Marduk refers to the name-givers who resisted the horrors, and still do, as well as order in the world, good magic and knowledge. It is also tapped into by many religions; the yang.

We also have some horrors we can't precisely pin down to their ED counterparts:

Azatot in Lovecraft, Azag-Thoth, literally "Lord of Black Magicians"

Shub Niggurath in Lovecraft, Ishnigarrab in Sumerian, translated refers to answering prayers, exorcism, and "the throwing".

I also cannot place Allwings nor Dayheart into the story, although they appear to play minor roles at this point.

The Elder gods from Lovecraft do not play a significant part in the creation myth here (as they don't in Lovecraft or ED, and in Sumeria are largely restricted to copulating and raping). I need to do further research on how they fit in at all. Its also worth pointing out the similarities between underground, space and the astral. Assumedly, space and underground are human analogies for the astral and metaplanes.
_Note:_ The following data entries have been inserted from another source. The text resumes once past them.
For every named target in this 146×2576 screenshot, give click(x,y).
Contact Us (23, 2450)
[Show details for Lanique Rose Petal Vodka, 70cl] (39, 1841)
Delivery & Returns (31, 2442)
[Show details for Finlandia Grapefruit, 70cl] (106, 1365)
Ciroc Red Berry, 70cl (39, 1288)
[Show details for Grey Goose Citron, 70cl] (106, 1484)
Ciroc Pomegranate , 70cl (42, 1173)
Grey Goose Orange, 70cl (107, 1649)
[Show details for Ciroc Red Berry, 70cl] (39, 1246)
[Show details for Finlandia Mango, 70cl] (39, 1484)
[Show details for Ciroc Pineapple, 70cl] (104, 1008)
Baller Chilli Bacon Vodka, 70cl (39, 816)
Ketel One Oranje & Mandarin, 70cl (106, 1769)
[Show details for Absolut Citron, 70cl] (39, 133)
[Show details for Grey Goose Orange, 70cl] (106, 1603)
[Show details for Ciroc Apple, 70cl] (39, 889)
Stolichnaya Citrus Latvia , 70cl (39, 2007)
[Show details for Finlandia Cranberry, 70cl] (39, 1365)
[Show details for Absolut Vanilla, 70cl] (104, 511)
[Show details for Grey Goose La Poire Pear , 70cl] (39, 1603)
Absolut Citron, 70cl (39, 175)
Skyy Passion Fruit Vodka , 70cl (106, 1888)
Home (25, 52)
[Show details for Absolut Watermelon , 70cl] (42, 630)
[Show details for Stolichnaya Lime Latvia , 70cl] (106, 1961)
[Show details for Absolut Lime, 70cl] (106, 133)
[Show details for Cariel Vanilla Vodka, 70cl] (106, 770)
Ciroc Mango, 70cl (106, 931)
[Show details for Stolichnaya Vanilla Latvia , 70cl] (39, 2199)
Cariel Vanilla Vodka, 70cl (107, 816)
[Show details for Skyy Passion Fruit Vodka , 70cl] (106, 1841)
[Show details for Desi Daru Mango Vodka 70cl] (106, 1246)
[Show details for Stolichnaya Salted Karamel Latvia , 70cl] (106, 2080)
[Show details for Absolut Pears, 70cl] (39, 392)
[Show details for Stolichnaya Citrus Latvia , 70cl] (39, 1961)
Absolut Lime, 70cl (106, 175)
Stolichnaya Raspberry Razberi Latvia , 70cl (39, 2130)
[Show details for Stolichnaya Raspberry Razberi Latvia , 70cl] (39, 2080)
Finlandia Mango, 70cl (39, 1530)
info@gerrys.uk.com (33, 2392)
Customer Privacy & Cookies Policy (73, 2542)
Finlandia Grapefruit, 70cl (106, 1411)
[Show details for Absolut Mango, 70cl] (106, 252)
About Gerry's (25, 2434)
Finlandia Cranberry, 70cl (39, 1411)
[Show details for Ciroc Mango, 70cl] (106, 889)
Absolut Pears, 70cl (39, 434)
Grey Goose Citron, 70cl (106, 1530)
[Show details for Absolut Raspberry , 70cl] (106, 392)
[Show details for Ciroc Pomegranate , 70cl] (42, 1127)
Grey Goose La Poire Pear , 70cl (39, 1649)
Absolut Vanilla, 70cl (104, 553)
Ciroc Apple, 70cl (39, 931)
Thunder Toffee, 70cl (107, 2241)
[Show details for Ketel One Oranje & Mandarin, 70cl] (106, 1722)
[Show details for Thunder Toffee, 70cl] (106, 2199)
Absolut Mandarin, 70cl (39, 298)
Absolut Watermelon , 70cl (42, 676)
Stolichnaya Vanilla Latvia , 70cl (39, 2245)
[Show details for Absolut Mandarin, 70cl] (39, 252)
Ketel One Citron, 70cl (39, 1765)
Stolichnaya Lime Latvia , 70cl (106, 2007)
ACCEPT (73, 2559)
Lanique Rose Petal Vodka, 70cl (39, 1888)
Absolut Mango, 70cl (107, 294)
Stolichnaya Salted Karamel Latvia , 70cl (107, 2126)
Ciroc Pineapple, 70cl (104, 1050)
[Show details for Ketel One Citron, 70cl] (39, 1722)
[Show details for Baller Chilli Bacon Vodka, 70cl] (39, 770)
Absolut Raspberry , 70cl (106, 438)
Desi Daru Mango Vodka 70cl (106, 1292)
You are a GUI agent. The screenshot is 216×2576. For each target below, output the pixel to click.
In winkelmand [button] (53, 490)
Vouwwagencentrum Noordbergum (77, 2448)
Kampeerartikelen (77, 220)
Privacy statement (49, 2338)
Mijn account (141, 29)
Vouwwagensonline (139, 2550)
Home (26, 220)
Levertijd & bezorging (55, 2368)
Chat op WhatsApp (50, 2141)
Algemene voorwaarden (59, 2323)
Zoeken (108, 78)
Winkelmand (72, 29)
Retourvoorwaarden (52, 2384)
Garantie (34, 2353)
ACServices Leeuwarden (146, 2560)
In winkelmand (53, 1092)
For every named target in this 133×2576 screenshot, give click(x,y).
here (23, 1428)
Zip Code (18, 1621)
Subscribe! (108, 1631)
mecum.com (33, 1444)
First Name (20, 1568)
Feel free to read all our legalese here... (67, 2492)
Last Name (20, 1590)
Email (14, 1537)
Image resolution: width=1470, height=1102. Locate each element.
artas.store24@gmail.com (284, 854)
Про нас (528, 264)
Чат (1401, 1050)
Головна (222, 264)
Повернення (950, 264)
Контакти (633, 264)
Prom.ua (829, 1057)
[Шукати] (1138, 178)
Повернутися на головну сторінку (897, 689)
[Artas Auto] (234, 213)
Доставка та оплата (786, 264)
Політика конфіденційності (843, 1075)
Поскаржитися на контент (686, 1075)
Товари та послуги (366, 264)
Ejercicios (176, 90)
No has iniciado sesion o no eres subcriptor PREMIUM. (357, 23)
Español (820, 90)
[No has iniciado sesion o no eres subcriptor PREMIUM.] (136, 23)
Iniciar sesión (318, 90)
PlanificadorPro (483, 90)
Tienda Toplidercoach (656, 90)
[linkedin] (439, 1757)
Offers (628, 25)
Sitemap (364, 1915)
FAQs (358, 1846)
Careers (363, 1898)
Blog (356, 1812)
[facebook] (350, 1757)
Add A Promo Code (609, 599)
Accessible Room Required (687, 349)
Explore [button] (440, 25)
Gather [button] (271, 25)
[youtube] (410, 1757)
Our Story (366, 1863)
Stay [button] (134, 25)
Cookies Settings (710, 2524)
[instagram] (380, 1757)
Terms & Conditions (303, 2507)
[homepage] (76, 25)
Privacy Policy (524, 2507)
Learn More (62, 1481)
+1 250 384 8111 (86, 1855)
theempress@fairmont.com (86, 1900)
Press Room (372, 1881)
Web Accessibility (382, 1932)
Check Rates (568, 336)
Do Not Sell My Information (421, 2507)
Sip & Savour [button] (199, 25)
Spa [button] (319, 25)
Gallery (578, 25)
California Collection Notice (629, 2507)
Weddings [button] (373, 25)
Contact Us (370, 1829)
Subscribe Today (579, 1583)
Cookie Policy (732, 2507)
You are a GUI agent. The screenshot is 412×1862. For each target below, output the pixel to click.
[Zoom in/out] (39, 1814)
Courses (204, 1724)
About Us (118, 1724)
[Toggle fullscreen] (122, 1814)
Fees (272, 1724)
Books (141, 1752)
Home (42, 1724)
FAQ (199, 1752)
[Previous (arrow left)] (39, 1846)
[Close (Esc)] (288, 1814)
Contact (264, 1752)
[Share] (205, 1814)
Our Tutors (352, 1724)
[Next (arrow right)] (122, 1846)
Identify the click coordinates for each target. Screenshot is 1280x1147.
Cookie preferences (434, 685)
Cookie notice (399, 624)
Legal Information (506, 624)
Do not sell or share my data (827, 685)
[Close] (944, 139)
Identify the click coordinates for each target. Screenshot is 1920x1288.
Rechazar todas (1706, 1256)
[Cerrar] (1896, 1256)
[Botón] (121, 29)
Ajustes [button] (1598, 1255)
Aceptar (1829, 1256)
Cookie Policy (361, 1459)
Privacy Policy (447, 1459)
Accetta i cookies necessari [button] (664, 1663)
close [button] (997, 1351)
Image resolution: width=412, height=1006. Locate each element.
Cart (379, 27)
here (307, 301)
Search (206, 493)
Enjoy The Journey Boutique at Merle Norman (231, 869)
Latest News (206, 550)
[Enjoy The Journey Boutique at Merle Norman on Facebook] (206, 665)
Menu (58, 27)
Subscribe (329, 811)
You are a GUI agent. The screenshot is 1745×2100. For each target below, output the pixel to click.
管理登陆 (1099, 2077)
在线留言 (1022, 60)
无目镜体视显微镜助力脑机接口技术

It is still unclear what, if any role the moon plays, as it has been mentioned in several different creation myths as only being created after Verjigorm is defeated, and the unusual relationship Nanna, the moon-god, shares with Satan and Verjigorm.

There is also strong carry-over to Egyptian mythology, although the Egyptian creation story changes depending on which cult you investigate, but it would appear there are a few elements that exist in all versions; The Earth has 'died' somehow, due to some violent event (the infestation of horrors). There is still some sort of flood. The soul of the Earth (Nightslayer) "awakens" from death, while the goddess aspect of Earth (Marduk) rises from the ocean and ejects the primeval matter (Tiamat, Horoi), creating the heavens and the moon. This separation is some sort of cataclysm or battle. The earth god, Nightslayer, infuses himself with the Earth, putting his spirit into the planet.


So, any comments? Sorry this turned out so long. I'd love constructive criticism on this.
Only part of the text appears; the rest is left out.